ABC éditorial : Santé : le problème de chacun

La pandémie a fonctionné comme un accélérateur dans de nombreux aspects de la réalité. Certains problèmes qui auraient pu prendre plus de temps à se manifester ont fini par précipiter cette période d'exception. L'effondrement de nos soins de santé, en particulier en ce qui concerne les soins primaires, est l'un de ces exemples. Depuis des décennies, le système montre des signes de lassitude et les observateurs avertissent plus directement qu'un des piliers de l'État-providence commençait à se trouver dans une situation critique. Dans les années où il a dû offrir une couverture exceptionnellement demandée pour répondre au Covid-19, les fissures du système national de santé sont devenues un problème insurmontable.

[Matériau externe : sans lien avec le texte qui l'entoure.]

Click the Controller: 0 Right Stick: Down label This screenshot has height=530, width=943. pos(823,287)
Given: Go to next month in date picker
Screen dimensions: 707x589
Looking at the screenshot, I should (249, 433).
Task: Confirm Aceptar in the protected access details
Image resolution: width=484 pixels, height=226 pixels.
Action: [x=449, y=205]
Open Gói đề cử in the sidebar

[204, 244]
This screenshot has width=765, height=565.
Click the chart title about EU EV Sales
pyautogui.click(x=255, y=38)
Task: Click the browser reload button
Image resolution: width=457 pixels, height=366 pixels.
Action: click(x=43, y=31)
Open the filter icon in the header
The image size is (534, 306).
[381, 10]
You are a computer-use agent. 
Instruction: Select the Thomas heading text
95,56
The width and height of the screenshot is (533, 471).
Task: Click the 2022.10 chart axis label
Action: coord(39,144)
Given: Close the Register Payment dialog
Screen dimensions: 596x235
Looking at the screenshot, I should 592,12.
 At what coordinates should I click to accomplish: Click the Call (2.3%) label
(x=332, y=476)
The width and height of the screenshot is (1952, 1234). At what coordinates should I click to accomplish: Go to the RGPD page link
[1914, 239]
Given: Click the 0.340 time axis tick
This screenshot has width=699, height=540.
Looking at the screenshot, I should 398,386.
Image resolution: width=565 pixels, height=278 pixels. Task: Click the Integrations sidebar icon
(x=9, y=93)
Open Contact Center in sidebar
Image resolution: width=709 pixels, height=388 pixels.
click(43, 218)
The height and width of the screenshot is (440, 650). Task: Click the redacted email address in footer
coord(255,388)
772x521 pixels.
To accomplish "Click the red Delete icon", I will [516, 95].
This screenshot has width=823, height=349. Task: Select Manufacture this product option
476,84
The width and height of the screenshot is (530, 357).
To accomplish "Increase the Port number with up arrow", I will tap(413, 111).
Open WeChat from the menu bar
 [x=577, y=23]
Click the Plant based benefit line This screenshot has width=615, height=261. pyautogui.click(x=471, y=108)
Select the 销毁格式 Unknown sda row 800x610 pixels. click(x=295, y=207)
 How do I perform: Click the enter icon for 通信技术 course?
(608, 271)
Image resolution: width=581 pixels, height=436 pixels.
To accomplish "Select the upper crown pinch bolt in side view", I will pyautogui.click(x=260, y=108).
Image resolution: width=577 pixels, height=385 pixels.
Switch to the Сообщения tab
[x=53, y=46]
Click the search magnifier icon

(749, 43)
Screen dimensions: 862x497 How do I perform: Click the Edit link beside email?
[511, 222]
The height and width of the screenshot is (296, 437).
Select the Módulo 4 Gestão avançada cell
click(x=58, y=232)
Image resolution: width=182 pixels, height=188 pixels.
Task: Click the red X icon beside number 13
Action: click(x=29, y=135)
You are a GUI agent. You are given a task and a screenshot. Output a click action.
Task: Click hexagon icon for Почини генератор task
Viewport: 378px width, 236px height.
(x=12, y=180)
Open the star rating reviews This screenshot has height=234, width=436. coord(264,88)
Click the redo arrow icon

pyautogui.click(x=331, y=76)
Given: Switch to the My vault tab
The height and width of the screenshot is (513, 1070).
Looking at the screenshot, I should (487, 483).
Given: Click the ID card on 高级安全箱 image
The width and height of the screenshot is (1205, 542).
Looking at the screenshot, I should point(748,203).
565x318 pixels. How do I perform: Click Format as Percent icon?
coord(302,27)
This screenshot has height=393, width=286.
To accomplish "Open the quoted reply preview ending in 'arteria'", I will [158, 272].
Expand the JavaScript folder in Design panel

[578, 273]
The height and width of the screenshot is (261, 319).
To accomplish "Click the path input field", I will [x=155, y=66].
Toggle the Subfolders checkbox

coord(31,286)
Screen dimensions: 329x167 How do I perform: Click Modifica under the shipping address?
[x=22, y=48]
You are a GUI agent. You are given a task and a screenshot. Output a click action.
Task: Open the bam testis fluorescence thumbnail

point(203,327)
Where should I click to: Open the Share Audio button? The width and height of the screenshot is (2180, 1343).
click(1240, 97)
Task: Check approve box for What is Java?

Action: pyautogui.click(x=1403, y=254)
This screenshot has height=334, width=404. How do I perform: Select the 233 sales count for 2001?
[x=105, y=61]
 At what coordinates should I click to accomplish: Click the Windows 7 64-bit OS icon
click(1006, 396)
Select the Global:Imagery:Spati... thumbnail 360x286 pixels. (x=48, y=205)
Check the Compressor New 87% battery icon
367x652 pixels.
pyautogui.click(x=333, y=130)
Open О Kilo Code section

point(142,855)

La réforme de la santé et la bonne planification des moyens et du personnel existant doivent devenir un objectif prioritaire pour ceux qui ont des responsabilités gouvernementales. Il ne fait aucun doute qu'une utilisation diligente des fonds publics exige de faire passer les soins de santé des citoyens avant de nombreuses autres dépenses. Pour cette raison, parmi les nombreuses réflexions possibles, il faut se demander s'il est indispensable à long terme de continuer à dériver l'investissement public vers des amendes qui, de loin, semblent moins urgentes et centrales que la couverture sanitaire. Dans ce cas, citer cette question uniquement dans les dépenses serait simplifier une réalité complexe qui admet d'autres choses. Il ne s'agit pas exclusivement d'investir plus, mais aussi d'investir de manière plus rationnelle, flexible et planifiée. La structure de la démographie en Espagne montre que l'assistance médicale sera suffisante dans de nouvelles circonstances stressantes, donc, si nous ne faisons pas de réformes en profondeur, cette crise s'aggravera. Parmi les nombreux problèmes que connaît aujourd'hui notre pays, la santé et la nécessité d'élaborer des politiques publiques exécutives et efficaces sont devenues une urgence sans précédent. La mobilisation des personnels de santé et l'inquiétude grandissante que constatent les citoyens est une crise dont la situation va s'encadrer immédiatement.

La santé occupe une place fondamentale au sein du pacte social. Par ailleurs, le maintien d'une couverture santé universelle, gratuite et de qualité est un objectif suffisamment pertinent pour ne pas faire de la crise sanitaire un simple élément d'affrontement électoral. Un système de santé robuste n'est pas un bien facultatif ou un luxe dispensable : c'est la condition de possibilité de bien d'autres choses qui font la dignité de notre société. Malgré le bruit de fond, et si l'on regarde les indicateurs disponibles, il n'y a pas de données ou de preuves qui établissent que les soins de santé sont sensiblement plus élevés dans les territoires gouvernés par un parti politique ou un autre. Il n'est pas non plus crédible d'admettre que là où la couleur politique d'un gouvernement a changé, des transformations évidentes ont été générées. Ce serait une erreur de réduire une crise structurelle qui touche l'ensemble de l'Etat à des débats locaux reproduisant un simple intérêt de la part incompatible, très peu, avec la gravité et l'importance de l'affaire en cause. La gestion de la santé est un problème commun à toutes les zones du territoire et la casuistique démocratique, territoriale et soignante nécessite le respect d'une direction centralisée au ministère de la santé. Protéger la santé de ceux qui vivent sur un territoire spécifique devient impossible sans se soucier, globalement, des soins de santé de tout le pays. C'est aussi l'une des leçons apprises pendant la pandémie.

Comme si souvent, nous avons tendance à transformer des problèmes profondément enracinés en objet de dispute partisane. Il est innocent que l'attention du public et des médias se soit focalisée sur Madrid, réduisant un problème d'État à une cause régionale. Ce fait est non seulement injuste, mais empêche également le développement d'une analyse holistique qui correspondrait à un défi qui affecte toute l'Espagne. Cela étant, il semble clair que la présidente de la Communauté de Madrid se trompe si elle tente de réduire la crise sanitaire à une revendication syndicale ou des conditions de travail. La défense des soins de santé publics gratuits et de qualité est l'un des consensus dans lesquels la société espagnole se voit et se reconnaît comme un tout. Procurer des soins de santé durables dans le temps et cohérents avec les valeurs qui constituent l'épine dorsale de notre communauté politique est un objectif suffisamment important pour obliger nos politiciens à s'ajouter à eux-mêmes. Aborder la question de la santé de manière coordonnée est plus qu'une nécessité, c'est une occasion de marquer, en tant que pays, que nous pouvons continuer à faire des choses ensemble.